Consumer spending demonstrated resilience throughout the first quarter, with individuals and businesses maintaining spending trends that underpinned the payments sector, even amid broader macroeconomic volatility linked to the conflict in the Middle East. Chime Finance Chief Matthew Newcomb noted a “broad resilience and consistency in consumer trends,” observing growth across both discretionary and non-discretionary spending categories. This performance comes ahead of the company’s previous expectation to achieve profitability in 2026, highlighting how new-age fintechs offering user-friendly platforms and lower fees are reshaping the banking industry.

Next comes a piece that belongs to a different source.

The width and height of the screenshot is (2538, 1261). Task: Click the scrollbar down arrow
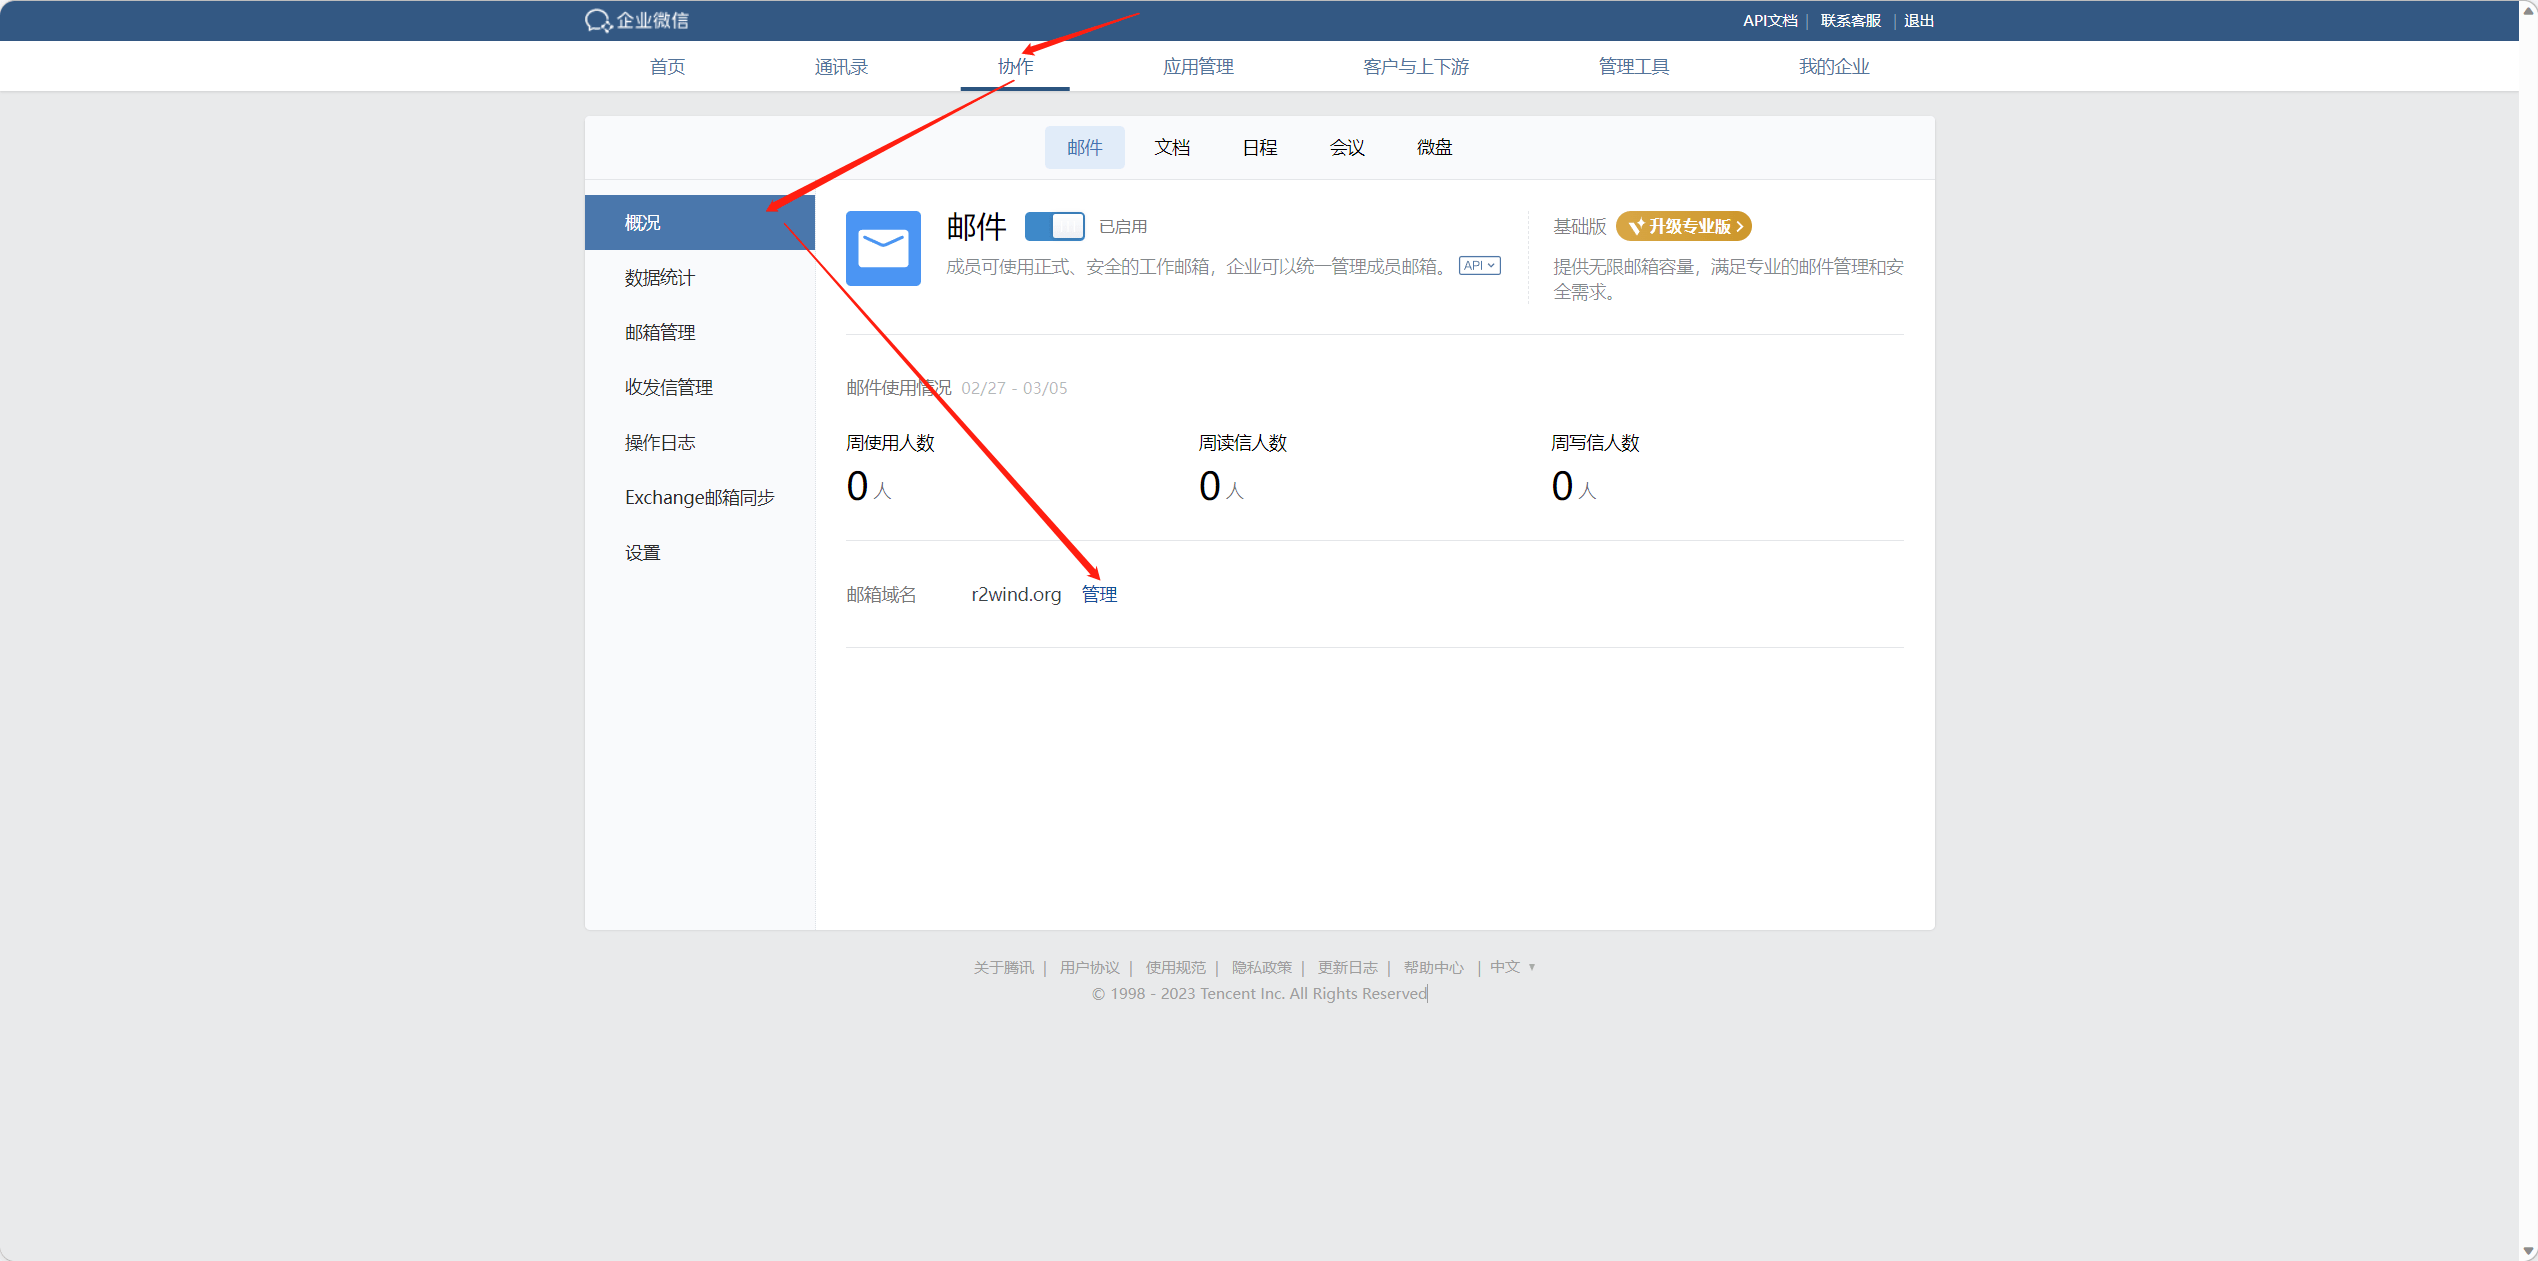2528,1251
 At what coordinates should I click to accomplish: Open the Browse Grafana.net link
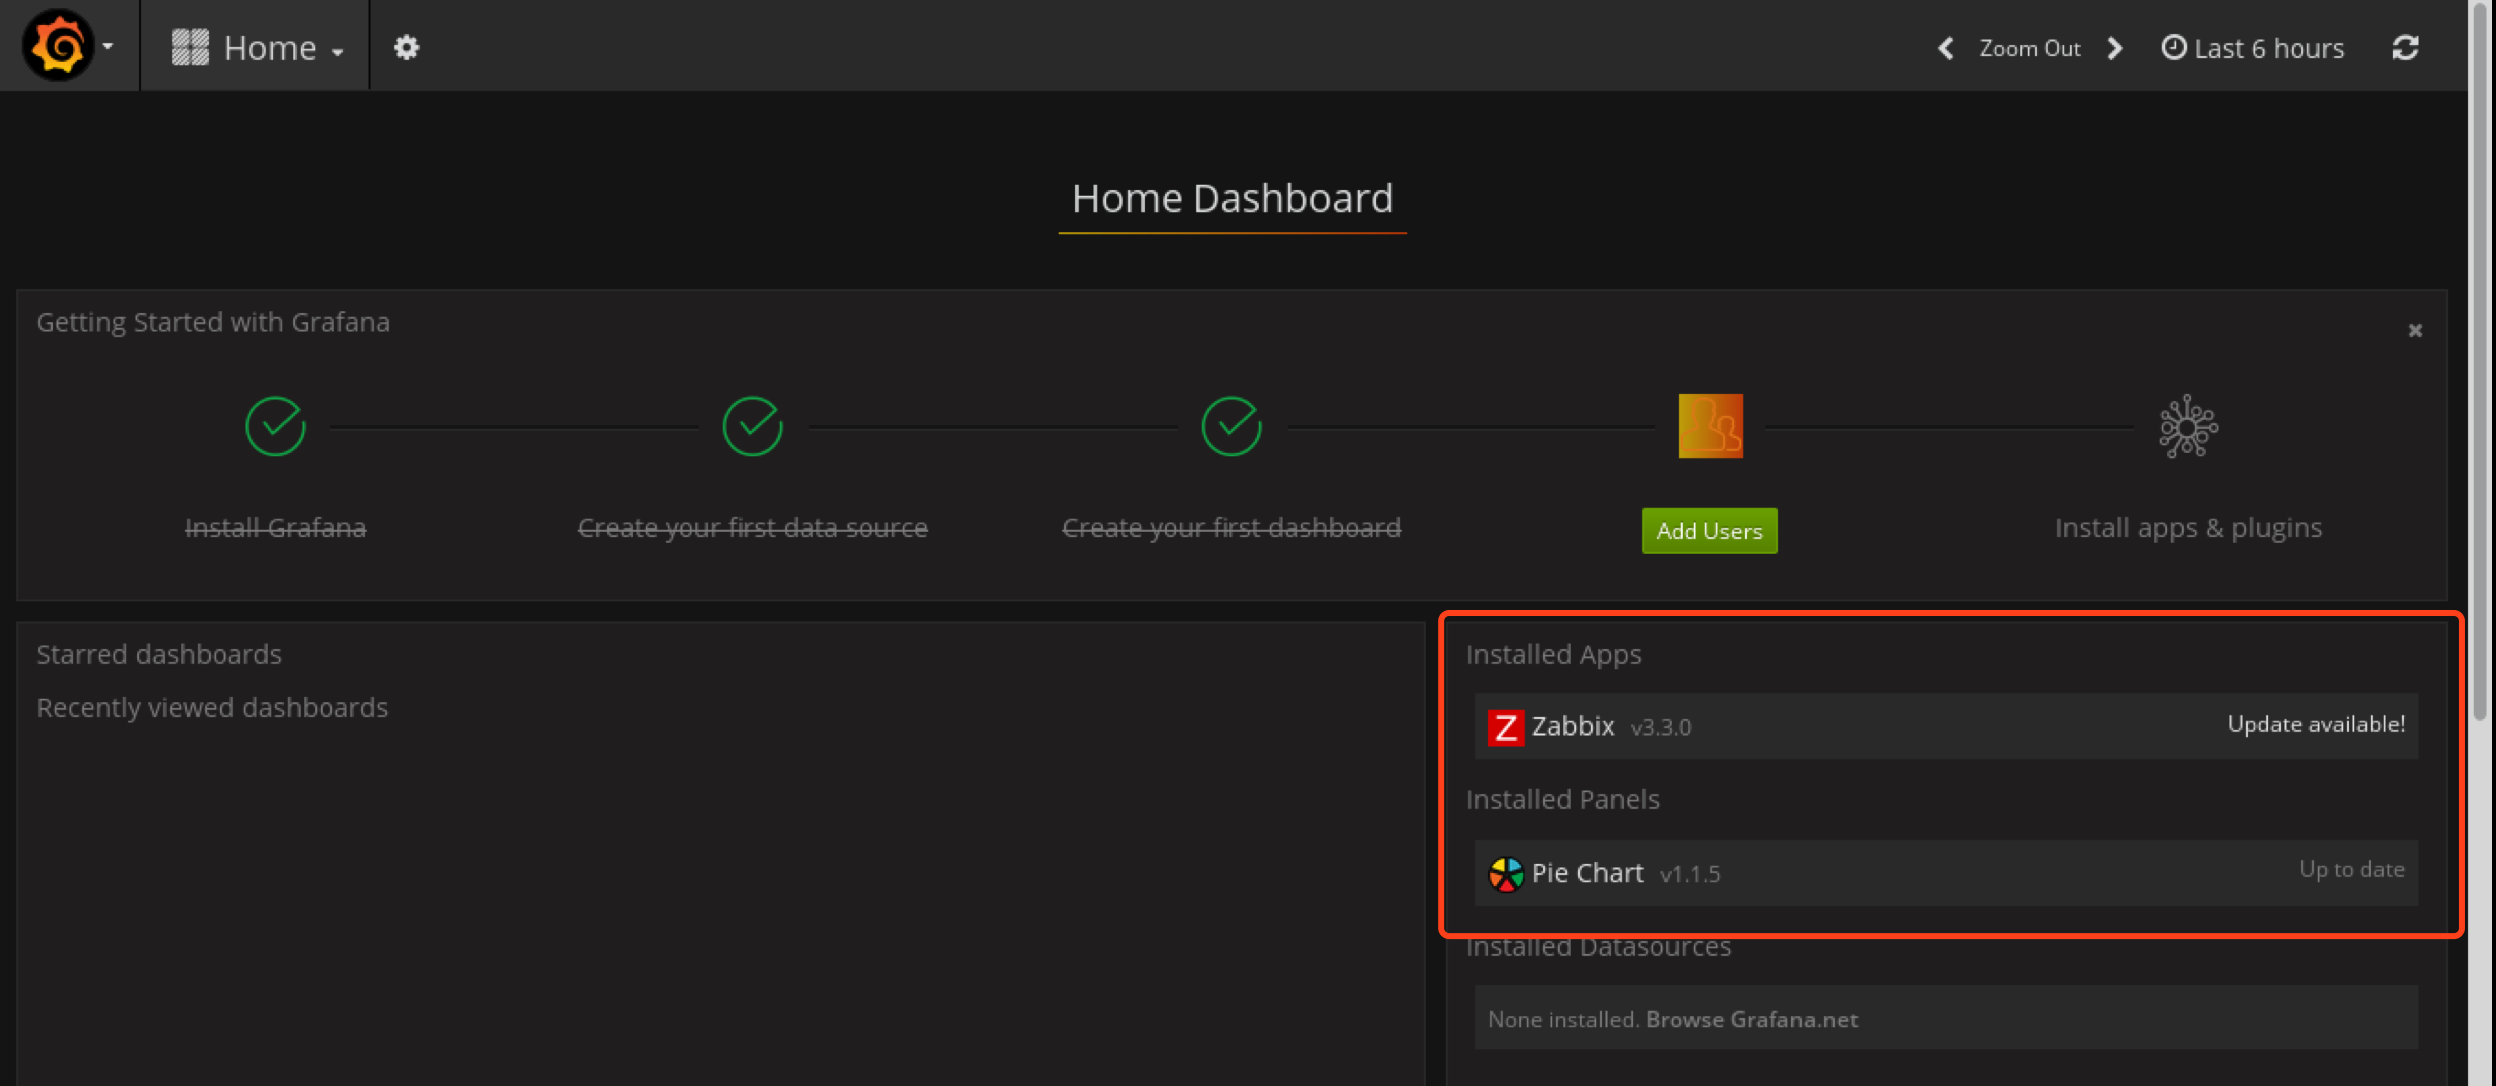[x=1752, y=1019]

During the quarter, Chime’s purchase volume, including outbound instant transfers, surged by 15% year-over-year to $40 billion, while its active members expanded by 19% to 10.2 million. The San Francisco-based firm posted revenue of $647 million, a 25% increase from the prior year, surpassing Street estimates, and recorded a net income of $53 million with an 8% net margin. For the second quarter, Chime projects revenue between $633 million and $643 million, closely aligned with Wall Street’s expectations of $641 million. The board of directors also approved an additional $200 million share repurchase plan, and Chime is set to broaden its product offerings in 2026, including membership tiers and investing, moving beyond its current focus.